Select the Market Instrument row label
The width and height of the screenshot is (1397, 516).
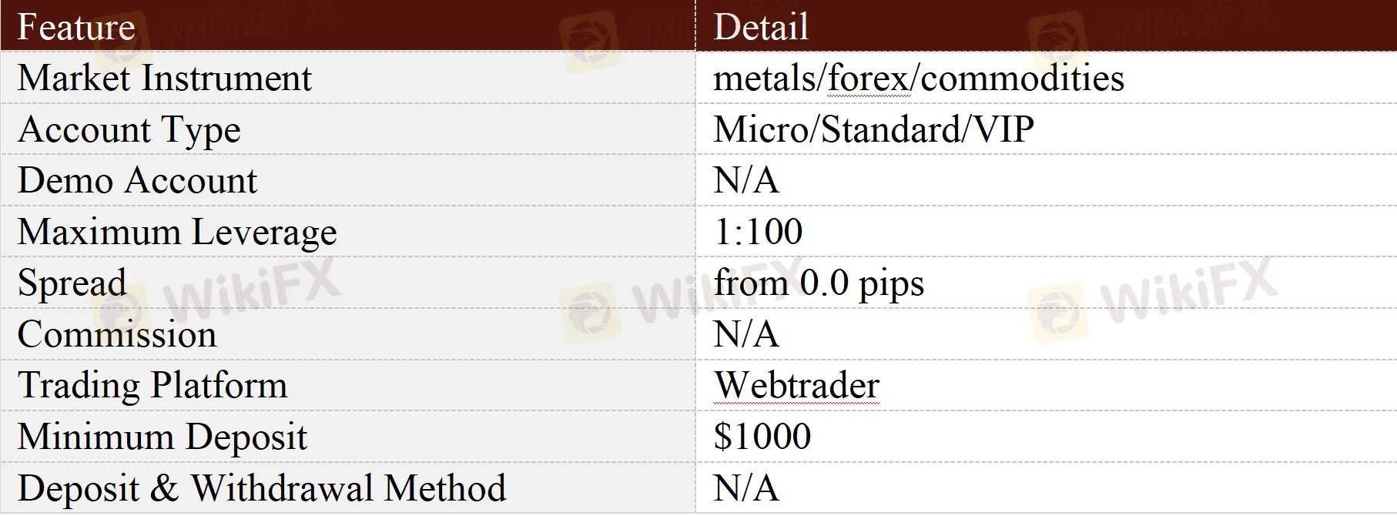click(x=165, y=79)
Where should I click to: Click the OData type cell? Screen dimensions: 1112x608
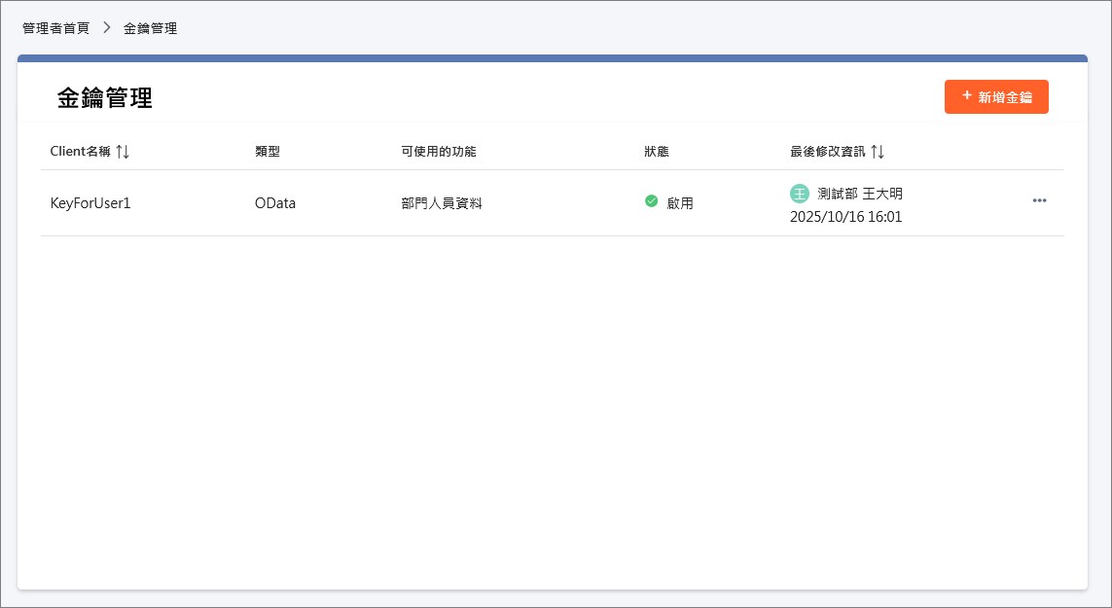275,203
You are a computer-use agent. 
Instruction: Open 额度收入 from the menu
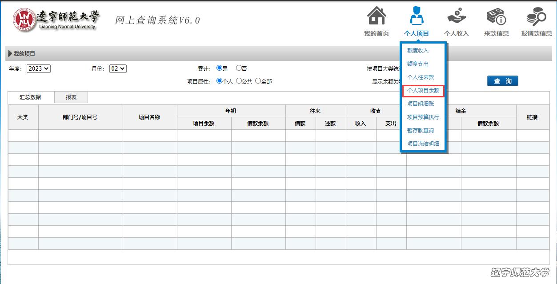pyautogui.click(x=417, y=51)
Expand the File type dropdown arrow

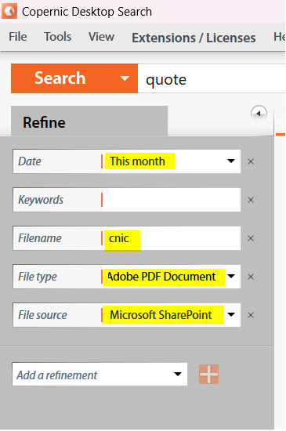pos(231,277)
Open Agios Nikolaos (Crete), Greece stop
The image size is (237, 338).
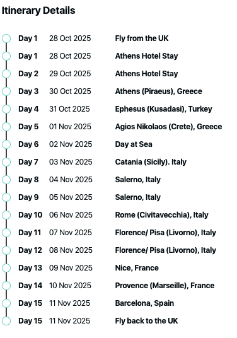pos(168,127)
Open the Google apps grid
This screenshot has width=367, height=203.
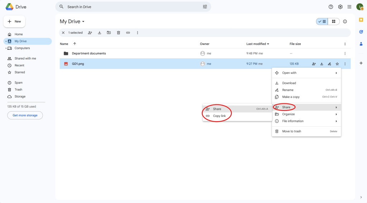click(349, 7)
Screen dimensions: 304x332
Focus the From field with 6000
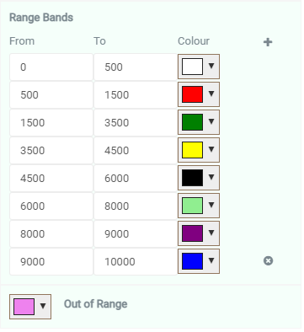(x=51, y=206)
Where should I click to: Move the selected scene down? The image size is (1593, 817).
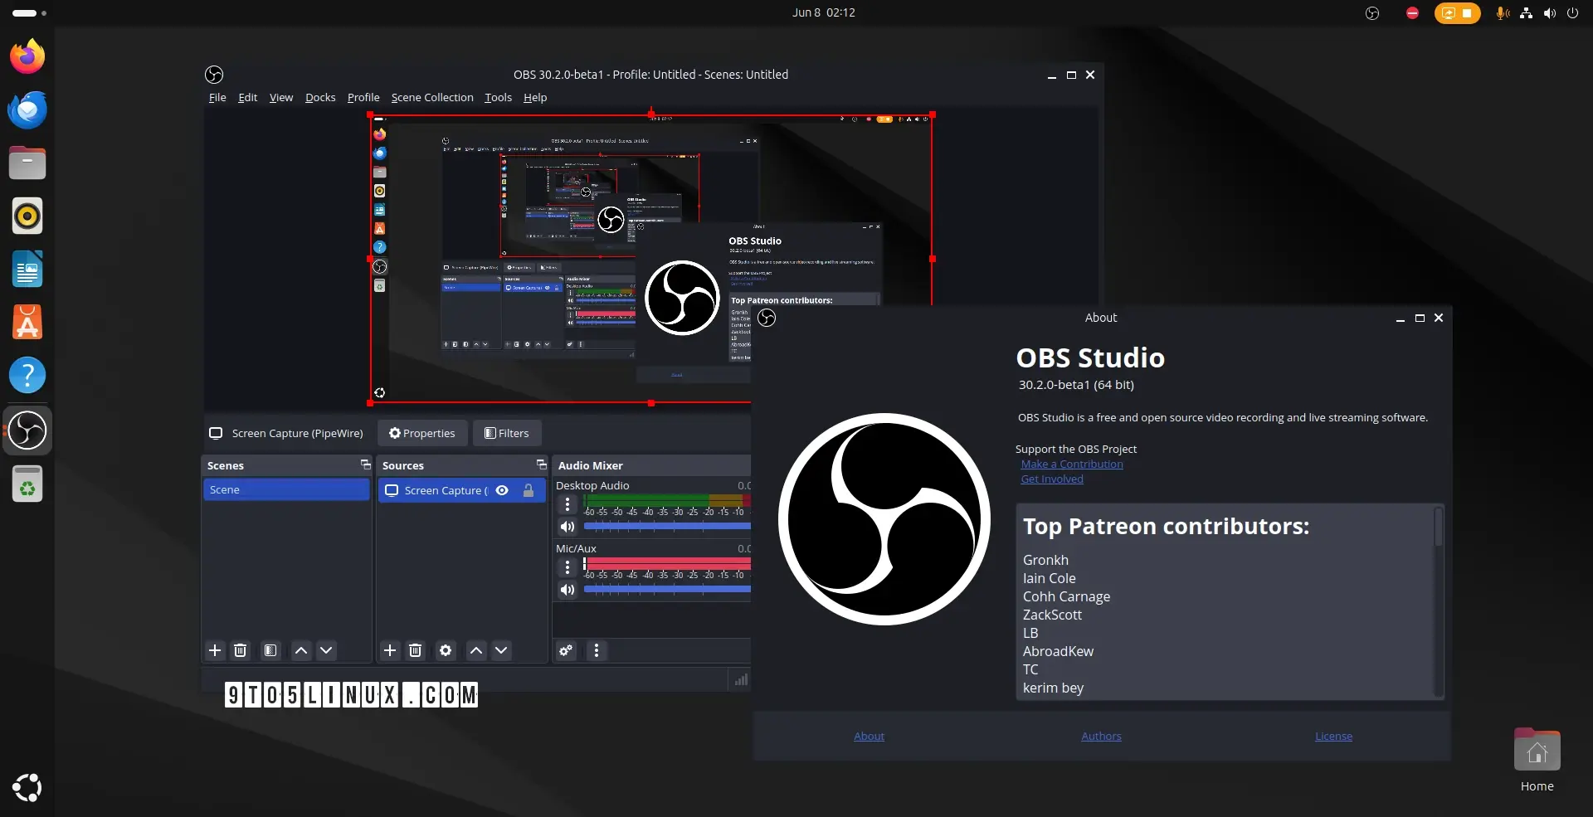(326, 650)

TASK: From the line containing "Where should I click to: Move" down to the final line of the material, restate every line word for word, and only those; drop the pictures.

OUTPUT BELOW:
Where should I click to: Move the selected scene down? The image size is (1593, 817).
(326, 650)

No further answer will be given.